具体的には、「質問型のコミュニケーションを使い、相手にとるべき行動を自ら決めてもらう」ことです。
この時、農場の何もわかっていない新入社員に対しては質問だけでは、お話になりません。
なにをどうしていいかわかりませんから、始めはもちろん教育からでしょう。1年目2年目3年目と進むうちに、質問型のコミュニケーションを増やしていくことになります。

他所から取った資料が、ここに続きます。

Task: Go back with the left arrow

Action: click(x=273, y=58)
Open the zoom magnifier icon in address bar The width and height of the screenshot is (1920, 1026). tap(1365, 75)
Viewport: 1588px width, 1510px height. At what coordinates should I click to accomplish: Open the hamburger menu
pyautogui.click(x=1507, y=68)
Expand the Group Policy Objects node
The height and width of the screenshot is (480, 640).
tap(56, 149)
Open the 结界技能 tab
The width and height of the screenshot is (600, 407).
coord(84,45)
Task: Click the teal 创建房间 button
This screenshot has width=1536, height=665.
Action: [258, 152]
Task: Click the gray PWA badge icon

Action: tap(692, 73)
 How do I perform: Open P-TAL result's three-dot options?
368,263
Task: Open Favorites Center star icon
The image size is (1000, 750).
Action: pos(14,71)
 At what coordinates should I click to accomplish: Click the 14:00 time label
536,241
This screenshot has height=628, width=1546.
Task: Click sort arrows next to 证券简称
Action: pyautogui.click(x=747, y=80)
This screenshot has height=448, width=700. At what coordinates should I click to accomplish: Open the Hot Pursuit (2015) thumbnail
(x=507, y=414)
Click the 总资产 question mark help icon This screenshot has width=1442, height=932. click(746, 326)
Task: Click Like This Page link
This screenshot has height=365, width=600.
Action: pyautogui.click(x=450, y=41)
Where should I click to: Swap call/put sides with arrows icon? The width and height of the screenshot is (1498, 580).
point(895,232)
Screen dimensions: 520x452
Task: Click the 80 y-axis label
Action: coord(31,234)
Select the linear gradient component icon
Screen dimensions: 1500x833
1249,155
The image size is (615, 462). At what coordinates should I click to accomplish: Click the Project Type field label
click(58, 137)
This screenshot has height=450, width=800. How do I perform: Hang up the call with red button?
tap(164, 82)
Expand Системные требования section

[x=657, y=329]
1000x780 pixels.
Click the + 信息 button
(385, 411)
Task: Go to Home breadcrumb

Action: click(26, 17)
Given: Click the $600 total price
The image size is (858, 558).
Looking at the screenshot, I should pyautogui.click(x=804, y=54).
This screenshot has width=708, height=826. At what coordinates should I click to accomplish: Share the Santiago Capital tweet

農家の嫁も持たないとやっていけないことは、やはり「忍耐」「愛情」「理解」「諦め」です。

「農場のメンバーの“聴く”トレーニング」
いくらミーティングを開いても、そこのメンバーみんなが「聴く」ことができなくては、話がでません。とくに一般的に弱い立場にある人は、発言しません。
何か提案や不満を言うと、「そんなことは、できるはずがない!」と頭ごなしに農場長や父親から言われると、言った人は「提案をしても、どうせ聴いてくれないし、いやな思いをするから、もう言わない」と思い次からは何か思っていても発言をしません。

そこの農場のみんな、特に力を持っている人が、他の人の話を聴けなければ、ミーティングを開いてもいい効果が出ません。
悪い情報が出た時、例えば、牛の調子が悪かったり、成績が上がらなかったり、仕事の不満を言ったりのような、悪い情報は力の強い人にとって気持ちのいいものではありません。
アメリカでは、上司は部下が悪い情報を言ってきた時には、まず「言いにくいことを言ってくれて、ありがとう」と言わなければいけないそうです。